Dit vonnis is gewezen door mr. E.W.A. van den Berg, voorzitter, mr. C.G.A. Wouters en mr. R. Robroek, rechters, in tegenwoordigheid van mr. R. Bouts, griffier, en is uitgesproken ter openbare zitting op 27 november 2012.
Buiten staat
Mr. R. Robroek is niet in de gelegenheid dit vonnis mede te ondertekenen.

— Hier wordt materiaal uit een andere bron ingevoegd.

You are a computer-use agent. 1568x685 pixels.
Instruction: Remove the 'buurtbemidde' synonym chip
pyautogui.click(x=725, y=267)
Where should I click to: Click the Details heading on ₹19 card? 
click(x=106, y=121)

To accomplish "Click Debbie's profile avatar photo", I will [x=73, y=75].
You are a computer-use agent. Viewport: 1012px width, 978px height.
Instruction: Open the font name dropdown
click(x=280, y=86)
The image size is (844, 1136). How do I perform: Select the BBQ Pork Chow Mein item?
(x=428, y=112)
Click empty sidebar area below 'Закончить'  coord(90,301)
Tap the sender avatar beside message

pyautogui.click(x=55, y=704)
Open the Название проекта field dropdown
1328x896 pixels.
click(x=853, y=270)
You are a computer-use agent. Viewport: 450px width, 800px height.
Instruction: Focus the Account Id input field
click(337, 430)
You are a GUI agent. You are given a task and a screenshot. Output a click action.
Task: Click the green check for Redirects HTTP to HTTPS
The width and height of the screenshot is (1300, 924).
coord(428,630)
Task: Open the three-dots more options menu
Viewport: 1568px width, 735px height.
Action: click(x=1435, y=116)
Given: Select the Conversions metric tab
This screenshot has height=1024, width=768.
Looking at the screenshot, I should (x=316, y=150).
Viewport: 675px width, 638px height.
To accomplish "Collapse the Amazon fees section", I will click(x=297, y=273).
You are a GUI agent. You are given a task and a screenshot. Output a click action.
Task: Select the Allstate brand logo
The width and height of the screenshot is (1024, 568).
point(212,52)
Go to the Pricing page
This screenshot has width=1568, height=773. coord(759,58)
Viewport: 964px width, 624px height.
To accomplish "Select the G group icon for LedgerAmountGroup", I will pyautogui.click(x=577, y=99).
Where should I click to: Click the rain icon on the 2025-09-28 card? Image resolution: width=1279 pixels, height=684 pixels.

BIJLAGE I: De tenlastelegging
Aan de verdachte is ten laste gelegd dat
hij op of omstreeks 24 april 2012 in de gemeente Maastricht ter uitvoering van
het door verdachte voorgenomen misdrijf om opzettelijk [Naam aangeefster] van het
leven te beroven, met dat opzet met een personenauto op die [Naam aangeefster] is
ingereden, althans met een (te) hoge snelheid in de richting van die [Naam aangeefster] is
gereden, terwijl de uitvoering van dat voorgenomen misdrijf niet is voltooid;
subsidiair, althans, indien het vorenstaande niet tot een veroordeling mocht of
zou kunnen leiden, dat:
hij op of omstreeks 24 april 2012 in de gemeente Maastricht ter uitvoering van
het door verdachte voorgenomen misdrijf om aan een persoon genaamd
[Naam aangeefster], opzettelijk zwaar lichamelijk letsel toe te brengen, met dat opzet
met een personenauto op die [Naam aangeefster] is ingereden, althans met een (te) hoge
snelheid in de richting van die [Naam aangeefster] is gereden, terwijl de uitvoering van
dat voorgenomen misdrijf niet is voltooid.